We’d love to share some of the things that have been going on and will be going on here in Open Hub Land. We accomplished some very significant work in 2016 and would like to take a moment to lay it out and then talk about what we’d like to accomplish in 2017.

2016 Review

Please recall from our 2016 Review what we did in 2015: rebuilt the UI, addressed spam account creation, improved back-end performance (5X in some cases), started inventing new security data features. The plan for 2016 was to create a new Project Vulnerability Report and Project Security Pages, run the Spammer Cleanup Program, virtualize the back end (the FISbot project), switch to Ohcount4J, connect to other sites related to OSS.  Here’s how we did:

  • Invented the Project Vulnerability Report algorithms and presentations
  • Prototyped Project Security Pages with the (now closed) security.openhub.net pages
  • Deployed FISbots and Ohloh Analysis onto virtual servers (this involved migration some 10TB of OSS project data from multiple servers to a single SAN)
  • Started running batches of accounts through the Spammer Cleanup Program.  To date, we’ve cleared out some 350,000 spam accounts (YAY!!)
  • Design and implemented a Prototype Project Security Page to report known vulnerabilities in OSS projects.  Collected user feedback from that experiment
  • Explored using Ohcount4J instead of Ohcount.  Decided to stay with Ohcount.
  • Added a feature to add an entire GitHub account to a single Open Hub project
  • Numerous back end improvements and defect resolutions to consistently delivery web pages under 200 ms (6X faster than 2015 on average)
  • Defended against a number of malicious attacks against our API service and web site (comes with the territory of running a non-trivial web application, amirite?)

There’s more though!

The FISbot was implemented as a stop gap measure to address issues we had with the back end bare metal crawlers. We were waiting for another project to provide a central set of Fetch, Import, and SLOC services to the Black Duck enterprise. The plan was to shut down the FISbots and use this other service.  However, after deploying our FISbots, it was decided that we should expand the FISbot to handle the additional enterprise scenarios.  So, completely unplanned at the beginning of the year, we implemented the eFISbot Project, which we also delivered last year.
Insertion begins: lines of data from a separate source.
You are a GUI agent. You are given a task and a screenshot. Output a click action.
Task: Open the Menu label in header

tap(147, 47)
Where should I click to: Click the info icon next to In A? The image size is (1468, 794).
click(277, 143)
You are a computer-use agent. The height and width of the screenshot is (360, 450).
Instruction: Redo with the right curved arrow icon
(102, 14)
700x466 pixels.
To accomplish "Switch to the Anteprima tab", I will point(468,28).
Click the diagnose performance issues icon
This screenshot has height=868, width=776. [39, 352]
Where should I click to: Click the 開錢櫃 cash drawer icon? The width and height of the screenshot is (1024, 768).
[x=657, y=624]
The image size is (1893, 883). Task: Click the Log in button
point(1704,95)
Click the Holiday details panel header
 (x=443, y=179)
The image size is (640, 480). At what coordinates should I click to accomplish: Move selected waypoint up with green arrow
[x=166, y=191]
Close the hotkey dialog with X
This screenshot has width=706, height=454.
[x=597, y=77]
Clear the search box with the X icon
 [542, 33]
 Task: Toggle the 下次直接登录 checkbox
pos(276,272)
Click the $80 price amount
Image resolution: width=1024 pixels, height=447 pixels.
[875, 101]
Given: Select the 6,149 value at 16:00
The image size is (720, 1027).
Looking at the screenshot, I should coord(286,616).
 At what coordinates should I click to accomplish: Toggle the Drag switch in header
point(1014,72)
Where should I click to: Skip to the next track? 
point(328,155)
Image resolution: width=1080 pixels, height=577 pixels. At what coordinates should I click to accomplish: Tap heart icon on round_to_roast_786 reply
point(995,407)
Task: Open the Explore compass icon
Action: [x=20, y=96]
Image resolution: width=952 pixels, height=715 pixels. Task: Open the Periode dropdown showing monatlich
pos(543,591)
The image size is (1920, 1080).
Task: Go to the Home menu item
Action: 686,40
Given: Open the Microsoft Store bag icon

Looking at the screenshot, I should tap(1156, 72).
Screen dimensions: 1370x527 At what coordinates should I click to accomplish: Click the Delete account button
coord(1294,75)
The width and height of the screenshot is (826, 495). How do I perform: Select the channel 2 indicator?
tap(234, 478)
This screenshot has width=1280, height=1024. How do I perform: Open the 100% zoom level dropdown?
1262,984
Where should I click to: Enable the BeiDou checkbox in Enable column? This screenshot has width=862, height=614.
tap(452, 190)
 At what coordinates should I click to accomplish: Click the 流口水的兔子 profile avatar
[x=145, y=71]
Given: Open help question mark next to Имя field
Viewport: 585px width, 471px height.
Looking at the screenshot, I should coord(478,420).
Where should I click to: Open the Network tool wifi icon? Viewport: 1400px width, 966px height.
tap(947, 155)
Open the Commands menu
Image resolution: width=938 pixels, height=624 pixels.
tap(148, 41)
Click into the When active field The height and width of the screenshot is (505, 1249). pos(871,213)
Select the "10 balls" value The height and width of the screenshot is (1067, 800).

Last point: as we talked about in Detail on the Infrastructure post, the migration of that 10TB collection of OSS project data onto the production server ran into serious issues that forced us to re-fetch every one of the nearly 600K code locations we monitor.  This was a serious multi-month disruption, from which we have mostly entirely recovered.  We have re-fetched all the repositories, but there are lingering issues in getting all those repositories and corresponding projects refreshed in the 24 – 72 hour window we’ve set for ourselves.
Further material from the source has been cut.